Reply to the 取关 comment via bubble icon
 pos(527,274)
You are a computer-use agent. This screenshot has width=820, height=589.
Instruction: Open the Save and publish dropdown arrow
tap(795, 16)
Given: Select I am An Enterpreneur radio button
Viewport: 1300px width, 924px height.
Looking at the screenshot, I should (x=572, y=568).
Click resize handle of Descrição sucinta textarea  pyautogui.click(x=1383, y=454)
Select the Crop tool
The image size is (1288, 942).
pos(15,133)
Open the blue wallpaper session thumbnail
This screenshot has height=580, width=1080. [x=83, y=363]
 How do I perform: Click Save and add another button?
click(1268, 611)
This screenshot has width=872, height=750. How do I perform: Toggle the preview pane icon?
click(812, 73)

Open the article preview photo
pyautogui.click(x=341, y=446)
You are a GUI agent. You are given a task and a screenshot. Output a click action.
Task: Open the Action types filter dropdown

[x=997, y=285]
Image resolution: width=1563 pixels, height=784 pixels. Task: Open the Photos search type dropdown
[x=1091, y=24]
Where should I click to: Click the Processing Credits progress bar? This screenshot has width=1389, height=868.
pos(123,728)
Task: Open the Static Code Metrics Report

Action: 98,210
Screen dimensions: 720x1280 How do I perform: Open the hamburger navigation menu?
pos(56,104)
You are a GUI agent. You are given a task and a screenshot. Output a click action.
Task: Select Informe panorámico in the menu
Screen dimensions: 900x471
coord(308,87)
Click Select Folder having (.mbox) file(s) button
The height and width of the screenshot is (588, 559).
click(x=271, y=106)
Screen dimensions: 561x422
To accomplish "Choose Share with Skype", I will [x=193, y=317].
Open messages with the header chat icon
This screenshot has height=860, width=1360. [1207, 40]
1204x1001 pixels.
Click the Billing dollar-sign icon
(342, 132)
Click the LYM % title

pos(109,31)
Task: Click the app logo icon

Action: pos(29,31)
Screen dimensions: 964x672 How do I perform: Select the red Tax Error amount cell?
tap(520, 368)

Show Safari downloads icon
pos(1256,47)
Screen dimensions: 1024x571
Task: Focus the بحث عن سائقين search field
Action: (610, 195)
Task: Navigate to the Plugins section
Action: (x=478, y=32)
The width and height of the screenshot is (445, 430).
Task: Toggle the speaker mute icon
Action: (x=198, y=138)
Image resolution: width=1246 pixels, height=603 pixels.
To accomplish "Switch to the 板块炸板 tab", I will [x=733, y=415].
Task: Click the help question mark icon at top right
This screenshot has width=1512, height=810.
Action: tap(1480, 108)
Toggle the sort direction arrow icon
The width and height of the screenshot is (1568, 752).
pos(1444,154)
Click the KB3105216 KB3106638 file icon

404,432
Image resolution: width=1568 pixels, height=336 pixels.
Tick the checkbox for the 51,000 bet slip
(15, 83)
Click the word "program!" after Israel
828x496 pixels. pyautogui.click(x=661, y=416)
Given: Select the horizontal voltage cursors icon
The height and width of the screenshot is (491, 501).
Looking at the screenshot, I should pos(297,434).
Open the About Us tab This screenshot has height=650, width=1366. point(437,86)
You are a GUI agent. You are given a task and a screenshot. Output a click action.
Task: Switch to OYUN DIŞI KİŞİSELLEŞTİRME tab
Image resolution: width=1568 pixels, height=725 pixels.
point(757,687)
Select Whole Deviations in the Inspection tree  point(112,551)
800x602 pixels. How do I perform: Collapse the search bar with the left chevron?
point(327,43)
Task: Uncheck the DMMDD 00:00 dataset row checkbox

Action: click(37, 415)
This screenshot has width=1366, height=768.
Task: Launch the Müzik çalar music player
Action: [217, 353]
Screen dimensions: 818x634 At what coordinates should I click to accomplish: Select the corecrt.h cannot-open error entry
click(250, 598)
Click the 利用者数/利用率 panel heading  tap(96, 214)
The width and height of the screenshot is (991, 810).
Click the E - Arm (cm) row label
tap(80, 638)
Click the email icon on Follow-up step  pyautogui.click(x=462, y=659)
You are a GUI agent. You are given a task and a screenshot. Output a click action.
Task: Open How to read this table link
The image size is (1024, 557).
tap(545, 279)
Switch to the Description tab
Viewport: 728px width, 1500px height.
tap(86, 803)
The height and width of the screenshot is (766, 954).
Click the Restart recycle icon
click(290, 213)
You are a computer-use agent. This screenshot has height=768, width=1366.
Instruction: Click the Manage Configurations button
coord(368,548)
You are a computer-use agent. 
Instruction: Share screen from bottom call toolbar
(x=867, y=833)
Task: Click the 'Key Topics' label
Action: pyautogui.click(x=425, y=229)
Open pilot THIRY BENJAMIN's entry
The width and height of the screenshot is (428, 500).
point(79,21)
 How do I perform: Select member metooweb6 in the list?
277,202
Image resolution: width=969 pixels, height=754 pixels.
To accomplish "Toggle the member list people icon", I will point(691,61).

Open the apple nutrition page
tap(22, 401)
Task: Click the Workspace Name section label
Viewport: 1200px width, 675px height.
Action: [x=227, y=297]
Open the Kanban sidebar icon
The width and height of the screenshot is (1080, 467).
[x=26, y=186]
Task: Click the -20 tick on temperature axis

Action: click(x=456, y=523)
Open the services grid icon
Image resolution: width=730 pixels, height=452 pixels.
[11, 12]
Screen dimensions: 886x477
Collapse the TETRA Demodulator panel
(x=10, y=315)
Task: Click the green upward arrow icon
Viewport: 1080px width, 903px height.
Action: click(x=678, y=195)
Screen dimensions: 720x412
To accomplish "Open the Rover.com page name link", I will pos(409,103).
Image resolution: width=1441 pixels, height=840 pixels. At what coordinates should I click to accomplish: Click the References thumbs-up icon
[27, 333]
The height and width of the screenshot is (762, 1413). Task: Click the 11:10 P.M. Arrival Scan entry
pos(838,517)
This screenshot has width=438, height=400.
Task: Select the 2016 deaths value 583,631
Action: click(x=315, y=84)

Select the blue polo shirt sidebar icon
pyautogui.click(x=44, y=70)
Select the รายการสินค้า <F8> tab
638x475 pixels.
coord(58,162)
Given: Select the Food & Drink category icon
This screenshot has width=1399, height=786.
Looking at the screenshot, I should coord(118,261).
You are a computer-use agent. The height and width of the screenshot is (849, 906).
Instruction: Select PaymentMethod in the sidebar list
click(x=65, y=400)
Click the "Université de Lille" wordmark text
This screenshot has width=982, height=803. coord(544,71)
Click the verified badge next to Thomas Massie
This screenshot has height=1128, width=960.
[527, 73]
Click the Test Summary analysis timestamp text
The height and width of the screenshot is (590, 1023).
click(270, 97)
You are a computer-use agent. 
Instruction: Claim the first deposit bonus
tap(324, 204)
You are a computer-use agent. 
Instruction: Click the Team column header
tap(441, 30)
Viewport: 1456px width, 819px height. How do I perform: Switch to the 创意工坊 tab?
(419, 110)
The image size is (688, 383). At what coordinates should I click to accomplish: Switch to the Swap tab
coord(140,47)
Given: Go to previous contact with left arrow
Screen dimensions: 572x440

________

Reproduce all of the entries above with "computer-use agent" replaced by "desktop automation agent" wherever it occurs, leaving everything else unchanged.

CORRECT RESPONSE:
Reply to the 取关 comment via bubble icon
 pos(527,274)
You are a desktop automation agent. This screenshot has width=820, height=589.
Instruction: Open the Save and publish dropdown arrow
tap(795, 16)
Given: Select I am An Enterpreneur radio button
Viewport: 1300px width, 924px height.
Looking at the screenshot, I should (x=572, y=568).
Click resize handle of Descrição sucinta textarea  pyautogui.click(x=1383, y=454)
Select the Crop tool
The image size is (1288, 942).
pos(15,133)
Open the blue wallpaper session thumbnail
This screenshot has height=580, width=1080. [x=83, y=363]
 How do I perform: Click Save and add another button?
click(1268, 611)
This screenshot has width=872, height=750. How do I perform: Toggle the preview pane icon?
click(812, 73)

Open the article preview photo
pyautogui.click(x=341, y=446)
You are a GUI agent. You are given a task and a screenshot. Output a click action.
Task: Open the Action types filter dropdown

[x=997, y=285]
Image resolution: width=1563 pixels, height=784 pixels. Task: Open the Photos search type dropdown
[x=1091, y=24]
Where should I click to: Click the Processing Credits progress bar? This screenshot has width=1389, height=868.
pos(123,728)
Task: Open the Static Code Metrics Report

Action: 98,210
Screen dimensions: 720x1280 How do I perform: Open the hamburger navigation menu?
pos(56,104)
You are a GUI agent. You are given a task and a screenshot. Output a click action.
Task: Select Informe panorámico in the menu
Screen dimensions: 900x471
coord(308,87)
Click Select Folder having (.mbox) file(s) button
The height and width of the screenshot is (588, 559).
click(x=271, y=106)
Screen dimensions: 561x422
To accomplish "Choose Share with Skype", I will [x=193, y=317].
Open messages with the header chat icon
This screenshot has height=860, width=1360. [1207, 40]
1204x1001 pixels.
Click the Billing dollar-sign icon
(342, 132)
Click the LYM % title

pos(109,31)
Task: Click the app logo icon

Action: pos(29,31)
Screen dimensions: 964x672 How do I perform: Select the red Tax Error amount cell?
tap(520, 368)

Show Safari downloads icon
pos(1256,47)
Screen dimensions: 1024x571
Task: Focus the بحث عن سائقين search field
Action: (610, 195)
Task: Navigate to the Plugins section
Action: (x=478, y=32)
The width and height of the screenshot is (445, 430).
Task: Toggle the speaker mute icon
Action: (x=198, y=138)
Image resolution: width=1246 pixels, height=603 pixels.
To accomplish "Switch to the 板块炸板 tab", I will [x=733, y=415].
Task: Click the help question mark icon at top right
This screenshot has width=1512, height=810.
Action: tap(1480, 108)
Toggle the sort direction arrow icon
The width and height of the screenshot is (1568, 752).
pos(1444,154)
Click the KB3105216 KB3106638 file icon

404,432
Image resolution: width=1568 pixels, height=336 pixels.
Tick the checkbox for the 51,000 bet slip
(15, 83)
Click the word "program!" after Israel
828x496 pixels. pyautogui.click(x=661, y=416)
Given: Select the horizontal voltage cursors icon
The height and width of the screenshot is (491, 501).
Looking at the screenshot, I should pos(297,434).
Open the About Us tab This screenshot has height=650, width=1366. point(437,86)
You are a GUI agent. You are given a task and a screenshot. Output a click action.
Task: Switch to OYUN DIŞI KİŞİSELLEŞTİRME tab
Image resolution: width=1568 pixels, height=725 pixels.
point(757,687)
Select Whole Deviations in the Inspection tree  point(112,551)
800x602 pixels. How do I perform: Collapse the search bar with the left chevron?
point(327,43)
Task: Uncheck the DMMDD 00:00 dataset row checkbox

Action: click(37, 415)
This screenshot has width=1366, height=768.
Task: Launch the Müzik çalar music player
Action: [217, 353]
Screen dimensions: 818x634 At what coordinates should I click to accomplish: Select the corecrt.h cannot-open error entry
click(250, 598)
Click the 利用者数/利用率 panel heading  tap(96, 214)
The width and height of the screenshot is (991, 810).
Click the E - Arm (cm) row label
tap(80, 638)
Click the email icon on Follow-up step  pyautogui.click(x=462, y=659)
You are a GUI agent. You are given a task and a screenshot. Output a click action.
Task: Open How to read this table link
The image size is (1024, 557).
tap(545, 279)
Switch to the Description tab
Viewport: 728px width, 1500px height.
tap(86, 803)
The height and width of the screenshot is (766, 954).
Click the Restart recycle icon
click(290, 213)
You are a desktop automation agent. This screenshot has height=768, width=1366.
Instruction: Click the Manage Configurations button
coord(368,548)
You are a desktop automation agent. 
Instruction: Share screen from bottom call toolbar
(x=867, y=833)
Task: Click the 'Key Topics' label
Action: pyautogui.click(x=425, y=229)
Open pilot THIRY BENJAMIN's entry
The width and height of the screenshot is (428, 500).
point(79,21)
 How do I perform: Select member metooweb6 in the list?
277,202
Image resolution: width=969 pixels, height=754 pixels.
To accomplish "Toggle the member list people icon", I will point(691,61).

Open the apple nutrition page
tap(22, 401)
Task: Click the Workspace Name section label
Viewport: 1200px width, 675px height.
Action: [x=227, y=297]
Open the Kanban sidebar icon
The width and height of the screenshot is (1080, 467).
[x=26, y=186]
Task: Click the -20 tick on temperature axis

Action: click(x=456, y=523)
Open the services grid icon
Image resolution: width=730 pixels, height=452 pixels.
[11, 12]
Screen dimensions: 886x477
Collapse the TETRA Demodulator panel
(x=10, y=315)
Task: Click the green upward arrow icon
Viewport: 1080px width, 903px height.
Action: click(x=678, y=195)
Screen dimensions: 720x412
To accomplish "Open the Rover.com page name link", I will pos(409,103).
Image resolution: width=1441 pixels, height=840 pixels. At what coordinates should I click to accomplish: Click the References thumbs-up icon
[27, 333]
The height and width of the screenshot is (762, 1413). Task: Click the 11:10 P.M. Arrival Scan entry
pos(838,517)
This screenshot has width=438, height=400.
Task: Select the 2016 deaths value 583,631
Action: click(x=315, y=84)

Select the blue polo shirt sidebar icon
pyautogui.click(x=44, y=70)
Select the รายการสินค้า <F8> tab
638x475 pixels.
coord(58,162)
Given: Select the Food & Drink category icon
This screenshot has width=1399, height=786.
Looking at the screenshot, I should coord(118,261).
You are a desktop automation agent. The height and width of the screenshot is (849, 906).
Instruction: Select PaymentMethod in the sidebar list
click(x=65, y=400)
Click the "Université de Lille" wordmark text
This screenshot has width=982, height=803. coord(544,71)
Click the verified badge next to Thomas Massie
This screenshot has height=1128, width=960.
[527, 73]
Click the Test Summary analysis timestamp text
The height and width of the screenshot is (590, 1023).
click(270, 97)
You are a desktop automation agent. 
Instruction: Claim the first deposit bonus
tap(324, 204)
You are a desktop automation agent. 
Instruction: Click the Team column header
tap(441, 30)
Viewport: 1456px width, 819px height. How do I perform: Switch to the 创意工坊 tab?
(419, 110)
The image size is (688, 383). At what coordinates should I click to accomplish: Switch to the Swap tab
coord(140,47)
Given: Go to previous contact with left arrow
Screen dimensions: 572x440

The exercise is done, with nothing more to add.